Afin de relancer les affaires, les souverains firent procéder
- A l’équipement des ports d’Ostende et de Dunkerque
- Au creusement d’un canal entre Gand et Ostende
- A l’organisation d’un service public de poste entre Bruxelles, Malines et Lille.
Au niveau politique

Ambroise Spinola
Source : Histoire de la Belgique
et de son expansion coloniale, p. 360
Les institutions traditionnelles furent maintenues mais perdirent progressivement leur pouvoir :
- Après 1600, les Etats Généraux ne furent plus convoqués avant 1632, les archiducs préférant traiter séparément avec chaque conseil provincial.
- Le Conseil Privé joua encore un rôle capital dans le pays mais le Conseil d’Etat avait perdu de l’importance depuis que l’Espagne détenait la direction de la politique extérieure.
- La noblesse fut écartée des 3 conseils collatéraux où siégeaient des fonctionnaires dévoués à la cause espagnole
- Des « Jointes espagnoles » (conseils) détenaient désormais les attributions principales de l’Etat
- Les Etats des provinces gardèrent leur autonomie ; leurs attributions furent toutefois limitées à des intérêts régionaux
- L’importance des corporations fut réduite.

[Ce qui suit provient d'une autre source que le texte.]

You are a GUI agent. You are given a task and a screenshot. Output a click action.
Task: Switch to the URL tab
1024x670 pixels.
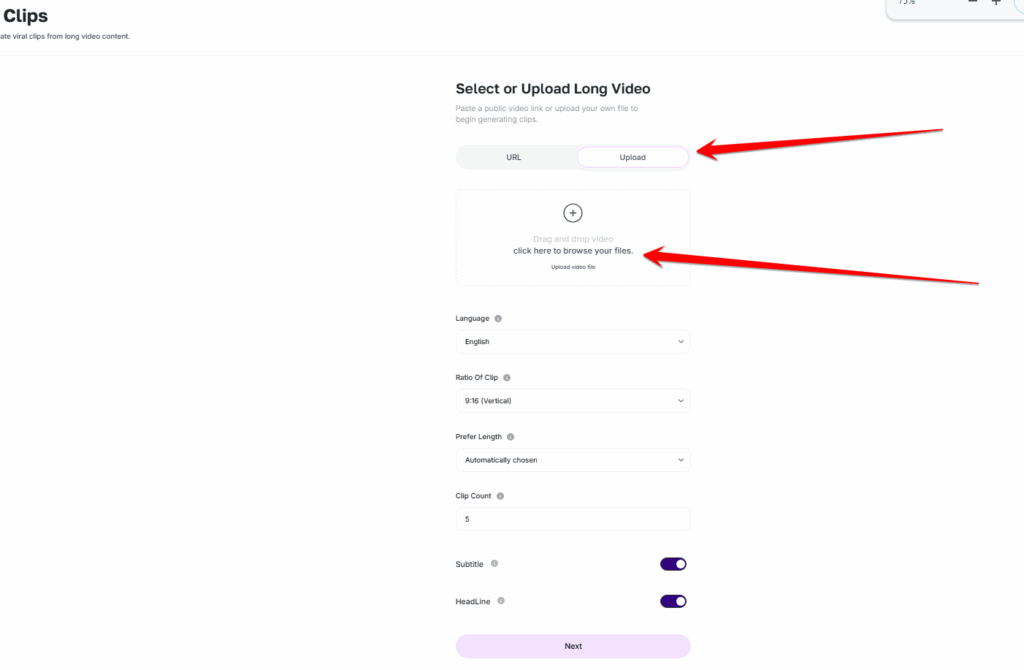pos(514,157)
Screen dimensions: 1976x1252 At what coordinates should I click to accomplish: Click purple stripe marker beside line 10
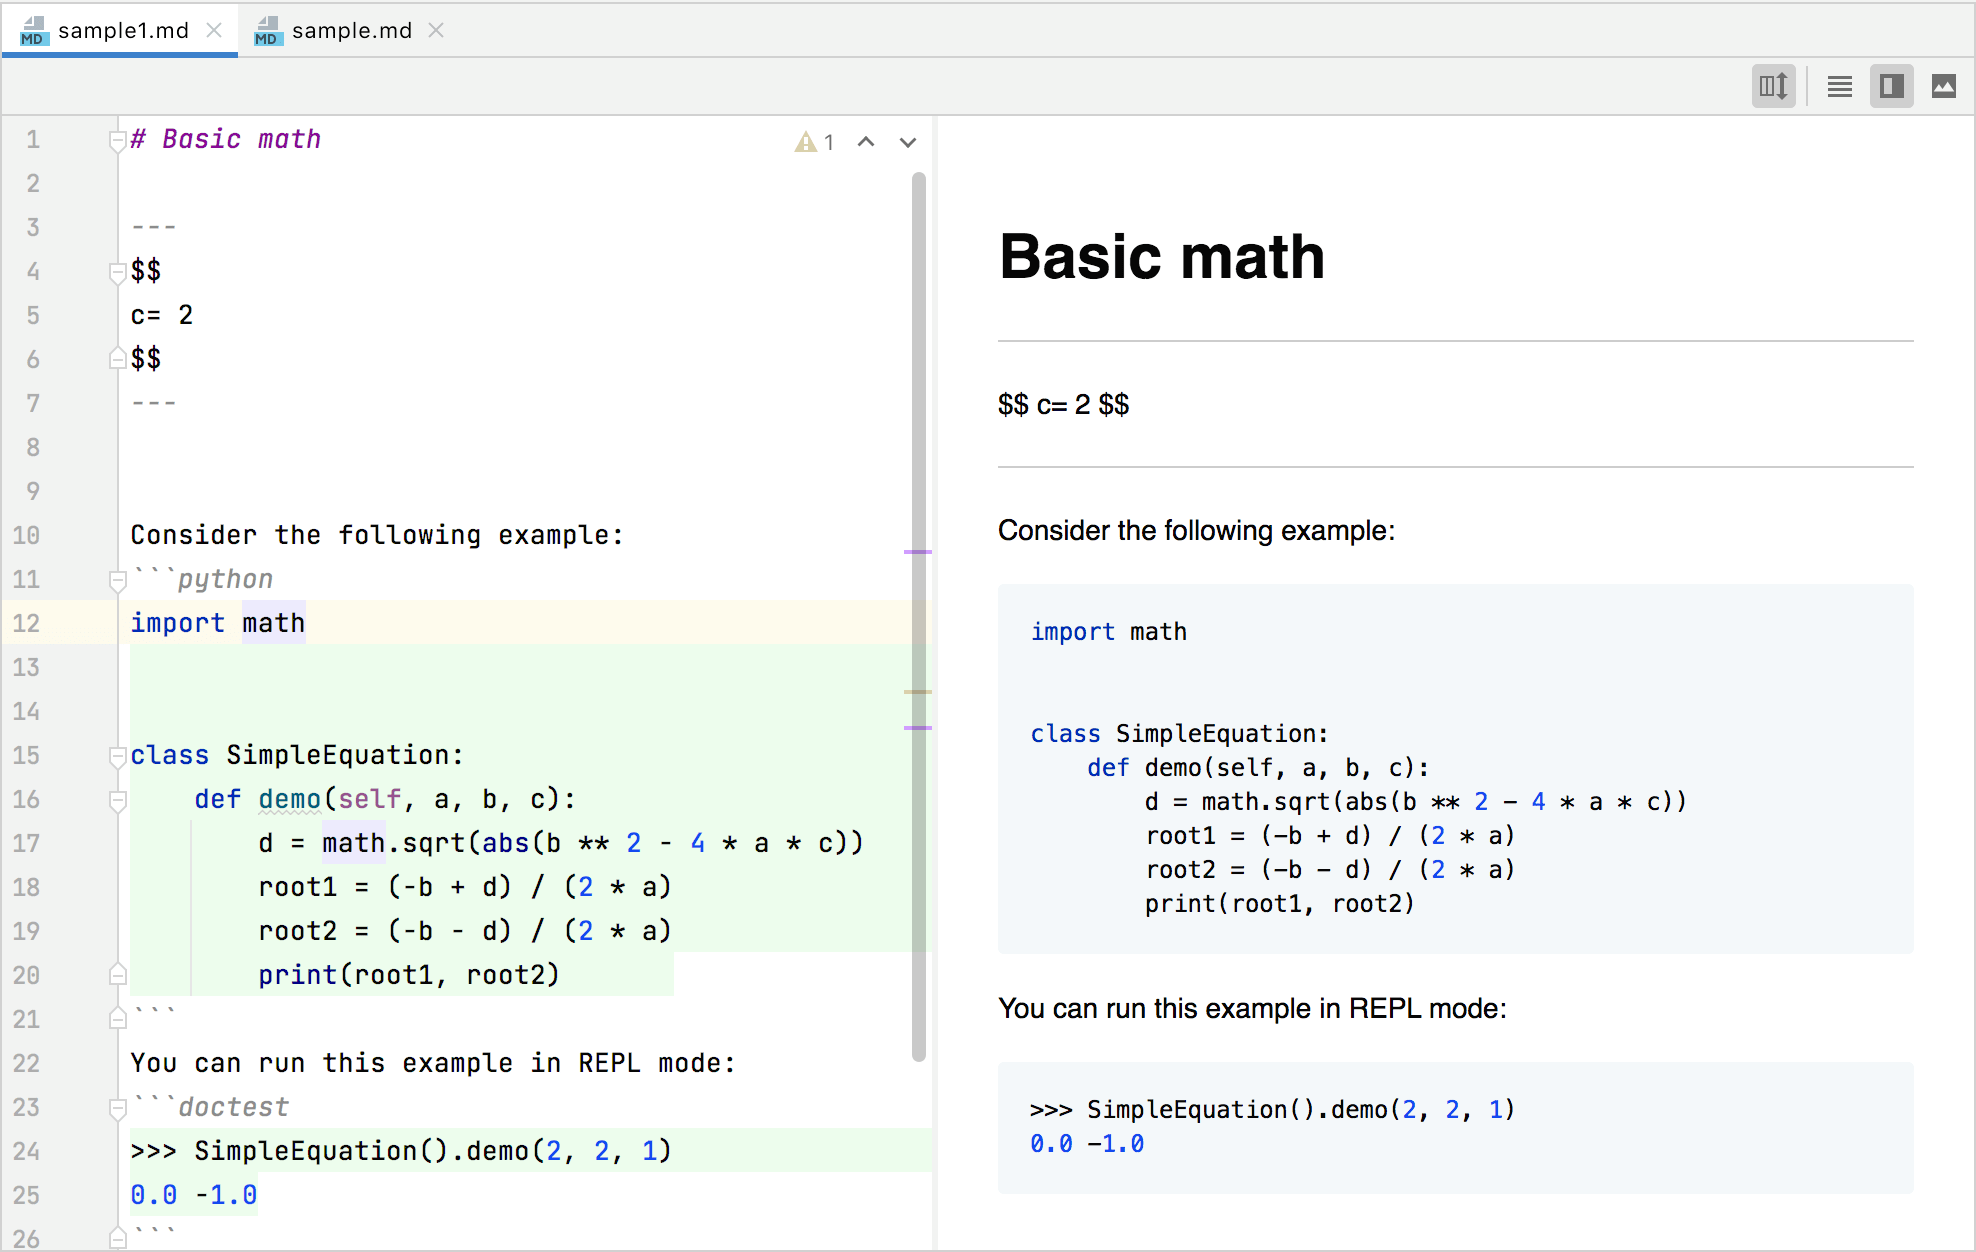click(917, 552)
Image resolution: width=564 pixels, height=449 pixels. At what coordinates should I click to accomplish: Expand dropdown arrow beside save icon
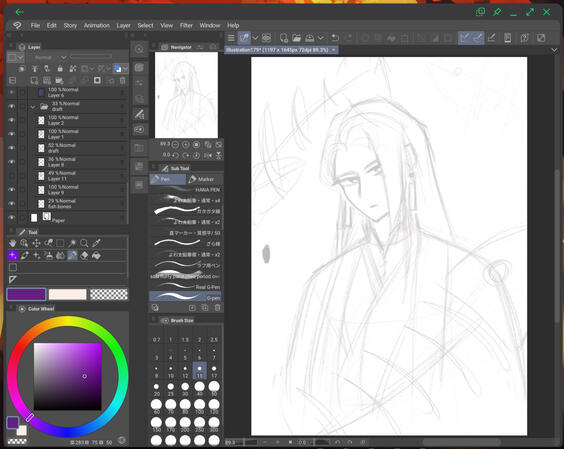(x=320, y=38)

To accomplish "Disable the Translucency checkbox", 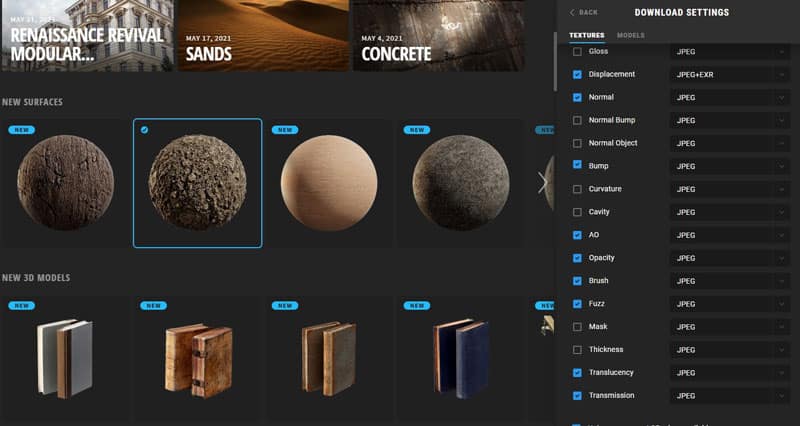I will click(x=577, y=373).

Les archiducs étaient épiés par l’ambassadeur d’Espagne. Paradoxalement, ils disposaient de moins de pouvoir que les « Secrétaires d’Etat et de Guerre du Gouvernement des Flandres » qui étaient en correspondance directe avec Madrid. Les manettes du pouvoir politique ne leur étaient donc pas confiées de manière souveraine.
A Madrid, on intriguait contre Albert car on supportait mal que les Pays-Bas soient confiés à des souverains qui pourraient bien, s’ils avaient un jour des enfants, rompre les liens qui unissaient ces territoires à l’Espagne. Isabelle fut obligée de monter au créneau ; elle réussit de justesse à éviter la déposition de son mari.
Toutefois, Philippe III voulut mater l’esprit d’indépendance de l’archiduc Albert. Il lui enleva donc le commandement suprême de l’armée qu’il confia à Spinola. Cette tentative de reprise en main des Pays-Bas se solda par un échec car Spinola se considéra davantage comme ministre d’Albert que comme celui de Philippe III.
Mort de l’archiduc
L’archiduc Albert mourut le 13 juillet 1621, quelques mois après Philippe III. Avec lui disparaissait l’indépendance « simulée » des Pays-Bas espagnols. En effet, le couple n’ayant pas d’enfant, Isabelle redevint simple gouvernante générale et les Pays-Bas repassèrent sous le sceptre du roi d’Espagne, Philippe IV.
Inconsolable de la perte de son époux, Isabelle se revêtit de la robe grise des clarisses et se désintéressa des choses terrestres. Elle mourut à son tour le 1er décembre 1633 laissant le pays appauvri et sans défense malgré la sagesse de son gouvernement.
Epuisés financièrement, les Pays-Bas espagnols ne furent pas en mesure d’offrir à leur princesse les funérailles solennelles qu’elle méritait …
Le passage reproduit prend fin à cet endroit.